Each year, over 6 million people die worldwide from tobacco-related illnesses. Tobacco’s highly addictive, and many smokers, especially those who have smoked for many years, have tried everything on the market only to fail time and time again. Patches and gums are extremely popular but have limited success. In fact, the Tobacco Control Journal has reported that most gums and patches are often no more effective than going cold turkey. In most cases, both gums and patches require additional medications in order to work. There are other alternatives that have seen a better success rate. But are they the better alternative?

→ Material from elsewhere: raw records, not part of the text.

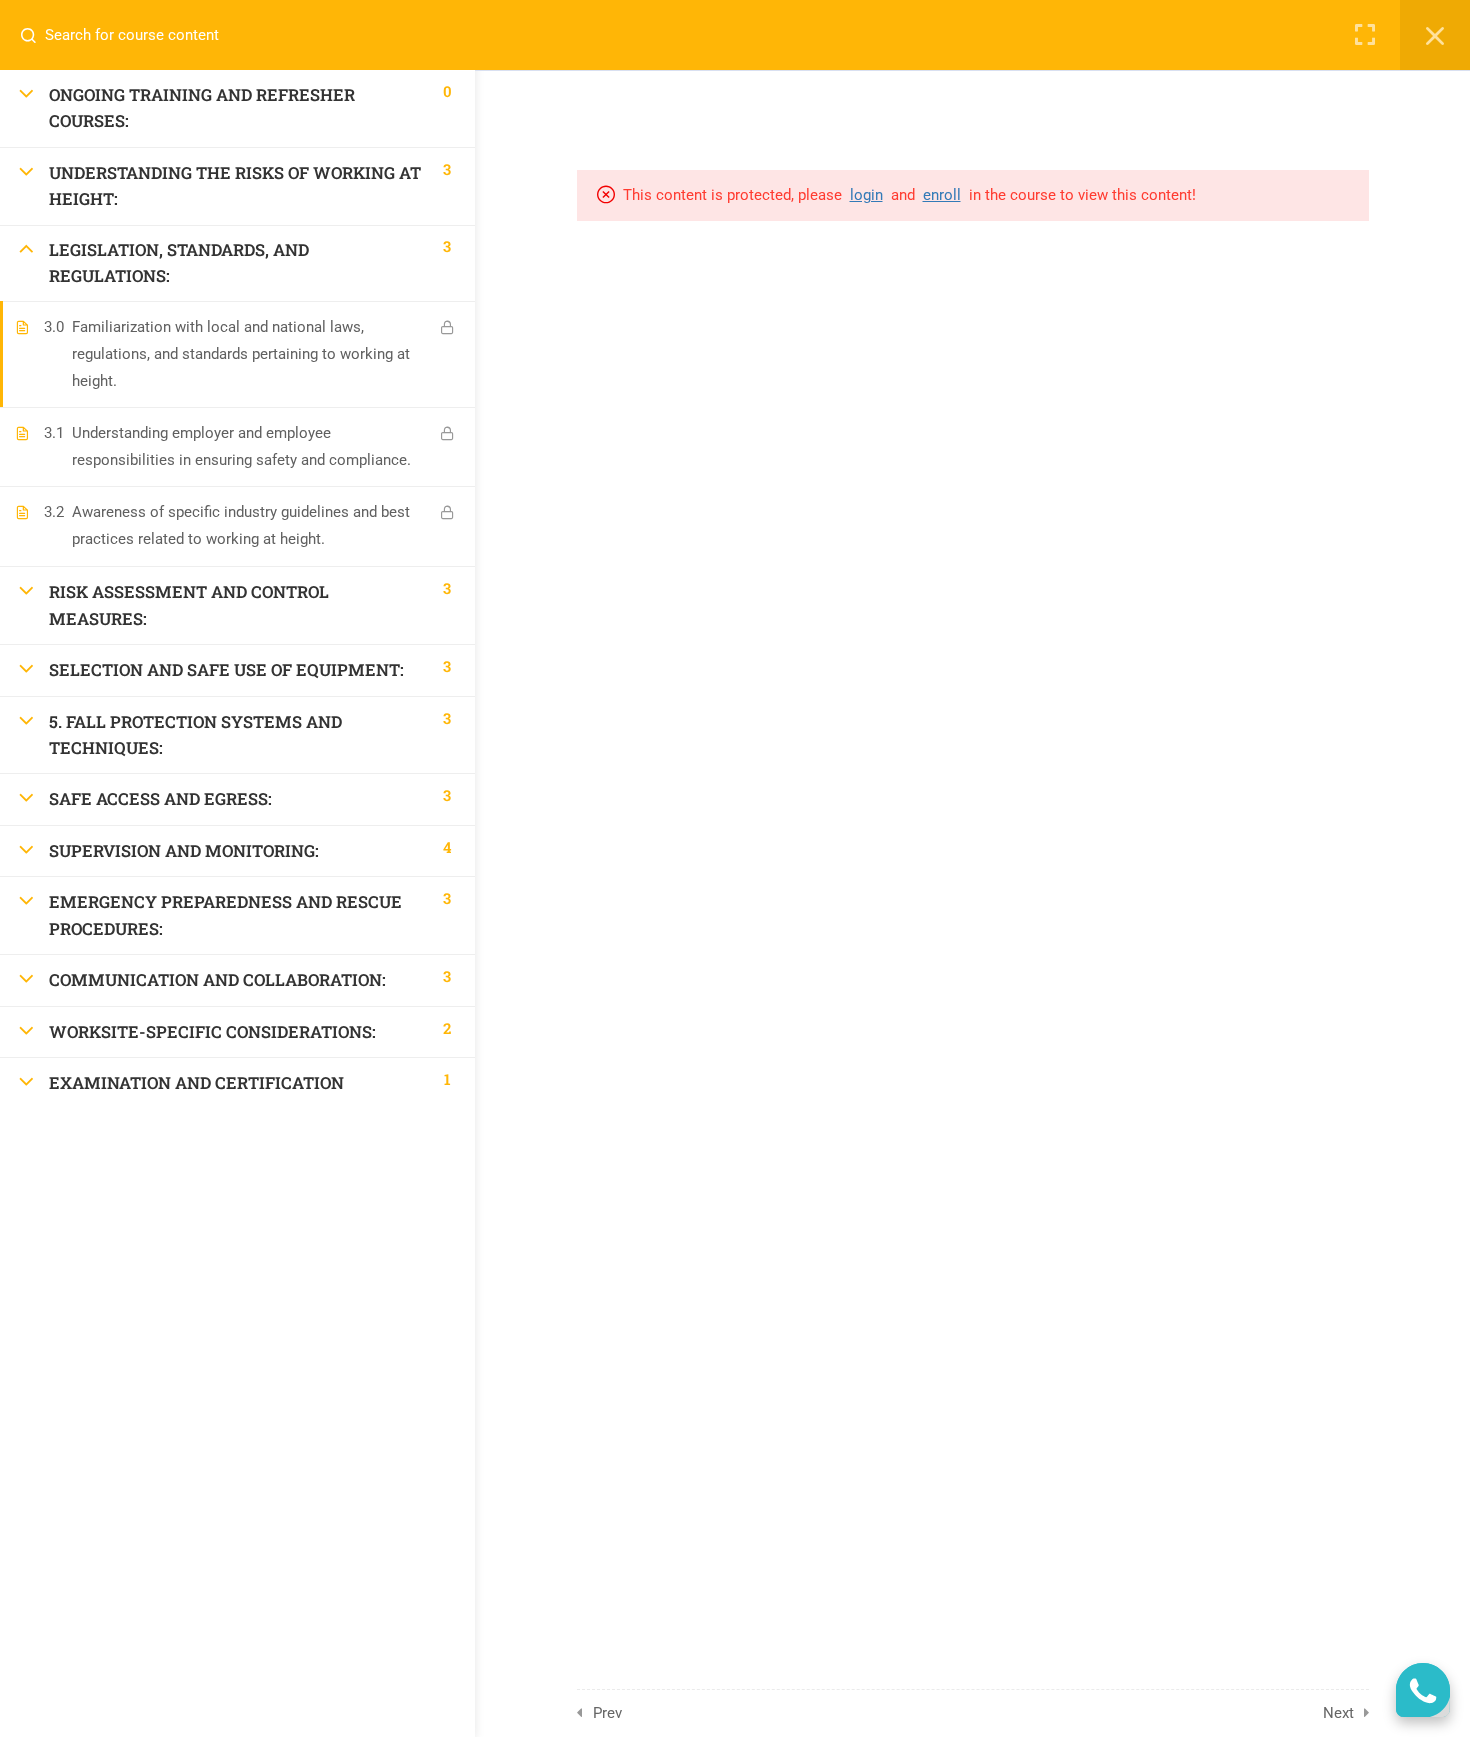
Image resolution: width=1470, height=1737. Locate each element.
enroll (942, 195)
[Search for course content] (36, 35)
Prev (607, 1713)
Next (1338, 1713)
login (866, 195)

According to a study published in the Health Hub from Cleveland Clinic, e-cigarettes and vaping devices can be a healthier and more effective way to stop smoking. E-cigarettes, which hit the market here in the U.S. a little over 10 years ago, look and feel like a real cigarette. Unlike regular cigarettes, which have a pungent odor that sticks to everything, e-cigarettes have a mild odor and they’re much cheaper than traditional cigarettes in the long run. The smoker is also not breathing in dangerous nicotine, which’s addictive. A person who smokes just one pack of cigarettes per day could find themselves paying over $300 per month, whereas, the e-cigarette cartridge could only run you $20-$40 per month.

While there’s not enough research to determine the health risks, most doctors agree that you are likely at a very low risk to develop cancer, emphysema, stroke, heart attack and other medical issues. So, when you factor in the cost-effectiveness and the fact that you can still enjoy the same nicotine craving, there's no question that e-cigarettes are a better option.

Vaping, which has the same premise as e-cigarettes, has a vegetable glycerin e-liquid to satisfy your craving for nicotine. Vaping is also considered better than patches in gums for many of the same reasons. Vaping uses little to no nicotine and does help smokers quit. In one study, smokers were given vaping pens in the place of regular cigarettes. After one year, about 81% were still vaping and no longer smoking. In another study of 2,000 ex-smokers, 96% said vaping helped them quit smoking. When you compare the studies against those of gums and patches, it's easy to see that vaping and e-cigarettes are a better alternative.

Although first reluctant, many doctors are now applauding the effectiveness of e-cigarettes and vaping in general.